━━ INPUT FOR THIS TASK ━━
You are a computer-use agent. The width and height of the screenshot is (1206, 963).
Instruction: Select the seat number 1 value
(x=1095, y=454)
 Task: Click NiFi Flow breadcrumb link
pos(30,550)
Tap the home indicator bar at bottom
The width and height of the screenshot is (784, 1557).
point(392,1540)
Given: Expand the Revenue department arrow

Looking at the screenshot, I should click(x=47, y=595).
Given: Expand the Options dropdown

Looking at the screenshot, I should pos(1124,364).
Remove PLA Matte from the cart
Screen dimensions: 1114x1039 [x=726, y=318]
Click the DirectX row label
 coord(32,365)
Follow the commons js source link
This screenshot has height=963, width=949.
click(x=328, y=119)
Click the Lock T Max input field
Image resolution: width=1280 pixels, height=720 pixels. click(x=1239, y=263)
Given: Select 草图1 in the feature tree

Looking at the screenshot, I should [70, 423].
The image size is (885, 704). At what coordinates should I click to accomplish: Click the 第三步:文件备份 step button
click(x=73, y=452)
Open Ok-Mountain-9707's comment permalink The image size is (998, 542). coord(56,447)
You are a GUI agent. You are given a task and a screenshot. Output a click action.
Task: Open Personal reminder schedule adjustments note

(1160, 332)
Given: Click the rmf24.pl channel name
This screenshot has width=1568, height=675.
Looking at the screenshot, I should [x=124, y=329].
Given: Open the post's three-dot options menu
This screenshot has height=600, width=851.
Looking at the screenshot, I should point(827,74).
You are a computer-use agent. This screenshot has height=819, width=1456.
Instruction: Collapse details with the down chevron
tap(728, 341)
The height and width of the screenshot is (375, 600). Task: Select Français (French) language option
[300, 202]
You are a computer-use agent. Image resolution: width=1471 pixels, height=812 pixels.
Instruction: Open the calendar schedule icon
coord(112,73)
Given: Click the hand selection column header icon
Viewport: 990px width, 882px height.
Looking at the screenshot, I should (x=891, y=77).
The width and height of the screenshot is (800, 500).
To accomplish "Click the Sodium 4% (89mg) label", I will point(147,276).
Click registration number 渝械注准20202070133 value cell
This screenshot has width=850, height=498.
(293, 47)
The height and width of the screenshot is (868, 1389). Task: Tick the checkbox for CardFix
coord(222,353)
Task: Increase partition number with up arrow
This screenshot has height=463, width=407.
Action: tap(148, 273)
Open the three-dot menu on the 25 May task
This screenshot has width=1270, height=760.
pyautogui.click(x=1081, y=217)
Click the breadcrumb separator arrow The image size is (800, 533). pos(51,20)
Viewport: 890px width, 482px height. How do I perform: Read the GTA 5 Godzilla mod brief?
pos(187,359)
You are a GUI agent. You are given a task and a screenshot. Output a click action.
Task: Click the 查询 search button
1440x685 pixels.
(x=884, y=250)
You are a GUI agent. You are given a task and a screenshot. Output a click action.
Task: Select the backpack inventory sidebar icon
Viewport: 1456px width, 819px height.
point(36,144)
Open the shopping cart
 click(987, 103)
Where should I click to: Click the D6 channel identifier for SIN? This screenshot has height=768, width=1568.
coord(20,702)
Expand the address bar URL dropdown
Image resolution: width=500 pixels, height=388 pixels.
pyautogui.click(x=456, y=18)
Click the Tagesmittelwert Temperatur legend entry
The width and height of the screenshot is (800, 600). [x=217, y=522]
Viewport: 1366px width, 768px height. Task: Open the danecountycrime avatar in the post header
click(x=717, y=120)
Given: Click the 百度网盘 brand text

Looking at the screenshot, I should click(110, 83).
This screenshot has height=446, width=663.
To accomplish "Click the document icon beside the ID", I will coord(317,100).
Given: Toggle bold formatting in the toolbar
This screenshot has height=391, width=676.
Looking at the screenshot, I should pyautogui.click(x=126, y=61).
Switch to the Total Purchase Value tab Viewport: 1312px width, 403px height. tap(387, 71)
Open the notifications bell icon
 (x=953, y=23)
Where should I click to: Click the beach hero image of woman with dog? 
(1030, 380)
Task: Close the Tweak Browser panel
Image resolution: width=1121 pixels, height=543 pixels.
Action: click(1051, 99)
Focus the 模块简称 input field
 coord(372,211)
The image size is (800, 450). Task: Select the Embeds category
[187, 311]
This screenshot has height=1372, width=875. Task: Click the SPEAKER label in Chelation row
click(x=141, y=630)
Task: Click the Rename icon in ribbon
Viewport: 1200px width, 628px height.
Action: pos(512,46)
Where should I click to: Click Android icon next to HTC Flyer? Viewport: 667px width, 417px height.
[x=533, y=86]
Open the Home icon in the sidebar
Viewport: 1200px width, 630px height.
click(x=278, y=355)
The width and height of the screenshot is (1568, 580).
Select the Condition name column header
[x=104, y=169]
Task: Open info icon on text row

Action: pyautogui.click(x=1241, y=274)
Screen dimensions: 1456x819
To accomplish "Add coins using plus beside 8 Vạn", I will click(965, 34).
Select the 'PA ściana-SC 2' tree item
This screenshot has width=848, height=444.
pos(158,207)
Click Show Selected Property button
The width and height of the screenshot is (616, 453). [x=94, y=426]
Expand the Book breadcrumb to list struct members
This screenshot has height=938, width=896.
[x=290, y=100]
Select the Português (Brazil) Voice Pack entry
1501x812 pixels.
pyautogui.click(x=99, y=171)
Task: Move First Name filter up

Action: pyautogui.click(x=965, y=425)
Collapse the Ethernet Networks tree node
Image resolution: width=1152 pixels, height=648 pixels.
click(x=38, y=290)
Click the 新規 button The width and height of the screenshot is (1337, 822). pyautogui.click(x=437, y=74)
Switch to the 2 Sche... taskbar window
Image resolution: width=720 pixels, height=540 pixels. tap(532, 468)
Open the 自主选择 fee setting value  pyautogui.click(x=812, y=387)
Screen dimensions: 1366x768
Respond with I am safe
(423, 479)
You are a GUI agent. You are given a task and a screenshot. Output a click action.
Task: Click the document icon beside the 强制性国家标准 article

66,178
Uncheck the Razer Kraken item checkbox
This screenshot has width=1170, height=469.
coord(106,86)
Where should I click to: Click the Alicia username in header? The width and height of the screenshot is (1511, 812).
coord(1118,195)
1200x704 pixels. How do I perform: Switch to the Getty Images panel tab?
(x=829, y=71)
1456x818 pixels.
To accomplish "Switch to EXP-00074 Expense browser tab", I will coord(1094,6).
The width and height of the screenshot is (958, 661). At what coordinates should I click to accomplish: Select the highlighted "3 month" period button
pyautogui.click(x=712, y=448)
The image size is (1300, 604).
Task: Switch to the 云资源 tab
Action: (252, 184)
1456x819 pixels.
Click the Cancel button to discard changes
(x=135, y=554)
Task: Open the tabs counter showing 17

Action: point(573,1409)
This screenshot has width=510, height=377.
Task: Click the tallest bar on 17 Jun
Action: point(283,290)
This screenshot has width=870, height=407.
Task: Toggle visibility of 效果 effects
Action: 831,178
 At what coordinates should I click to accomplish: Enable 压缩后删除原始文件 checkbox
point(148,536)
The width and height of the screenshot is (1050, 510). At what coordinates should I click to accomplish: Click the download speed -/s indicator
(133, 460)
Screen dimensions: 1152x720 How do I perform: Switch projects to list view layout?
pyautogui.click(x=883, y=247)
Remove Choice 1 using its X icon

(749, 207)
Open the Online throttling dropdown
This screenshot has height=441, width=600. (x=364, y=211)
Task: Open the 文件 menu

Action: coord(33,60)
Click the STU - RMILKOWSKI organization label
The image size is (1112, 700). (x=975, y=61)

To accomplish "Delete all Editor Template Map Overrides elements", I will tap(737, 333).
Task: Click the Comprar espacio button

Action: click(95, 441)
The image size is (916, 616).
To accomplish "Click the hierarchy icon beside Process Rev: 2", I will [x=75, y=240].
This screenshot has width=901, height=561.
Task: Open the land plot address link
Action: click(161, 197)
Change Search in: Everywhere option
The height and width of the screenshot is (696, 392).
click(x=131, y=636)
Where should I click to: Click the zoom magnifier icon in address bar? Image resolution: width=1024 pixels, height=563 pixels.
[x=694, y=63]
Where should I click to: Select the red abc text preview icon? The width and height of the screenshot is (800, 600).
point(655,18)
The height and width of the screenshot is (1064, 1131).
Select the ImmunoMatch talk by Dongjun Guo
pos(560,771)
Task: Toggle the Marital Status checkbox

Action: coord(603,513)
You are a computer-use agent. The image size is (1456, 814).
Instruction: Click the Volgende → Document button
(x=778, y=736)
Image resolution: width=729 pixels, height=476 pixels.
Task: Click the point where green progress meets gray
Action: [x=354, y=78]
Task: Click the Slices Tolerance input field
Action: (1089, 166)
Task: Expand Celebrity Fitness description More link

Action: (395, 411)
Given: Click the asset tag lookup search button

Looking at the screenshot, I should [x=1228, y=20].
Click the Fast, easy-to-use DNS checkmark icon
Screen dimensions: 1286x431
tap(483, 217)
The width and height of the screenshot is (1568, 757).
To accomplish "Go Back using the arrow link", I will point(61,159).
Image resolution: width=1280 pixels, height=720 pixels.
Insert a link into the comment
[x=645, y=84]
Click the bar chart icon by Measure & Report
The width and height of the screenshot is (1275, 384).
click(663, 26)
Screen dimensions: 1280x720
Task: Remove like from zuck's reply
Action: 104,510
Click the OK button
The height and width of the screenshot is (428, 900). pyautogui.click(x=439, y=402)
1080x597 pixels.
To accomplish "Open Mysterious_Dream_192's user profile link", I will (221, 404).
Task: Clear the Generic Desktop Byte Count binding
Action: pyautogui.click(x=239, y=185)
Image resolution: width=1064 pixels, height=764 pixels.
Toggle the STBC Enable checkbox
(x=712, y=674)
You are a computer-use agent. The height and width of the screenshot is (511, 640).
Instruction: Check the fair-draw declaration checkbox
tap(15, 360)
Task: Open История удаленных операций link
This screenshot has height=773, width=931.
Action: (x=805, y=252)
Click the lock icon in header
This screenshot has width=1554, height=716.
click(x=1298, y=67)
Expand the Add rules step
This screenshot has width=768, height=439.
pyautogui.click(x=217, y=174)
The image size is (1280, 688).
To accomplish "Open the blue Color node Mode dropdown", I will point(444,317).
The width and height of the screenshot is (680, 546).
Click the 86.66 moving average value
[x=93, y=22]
━━━
▸ **WHAT IS EXPECTED**
Identify the lines in the entries that hold "computer" and return each one.

▸ **SOLVED EXERCISE**
You are a computer-use agent. The width and height of the screenshot is (1206, 963).
You are a computer-use agent. This screenshot has height=819, width=1456.
You are a computer-use agent. Image resolution: width=1471 pixels, height=812 pixels.
You are a computer-use agent. The image size is (1456, 814).
You are a computer-use agent. The height and width of the screenshot is (511, 640).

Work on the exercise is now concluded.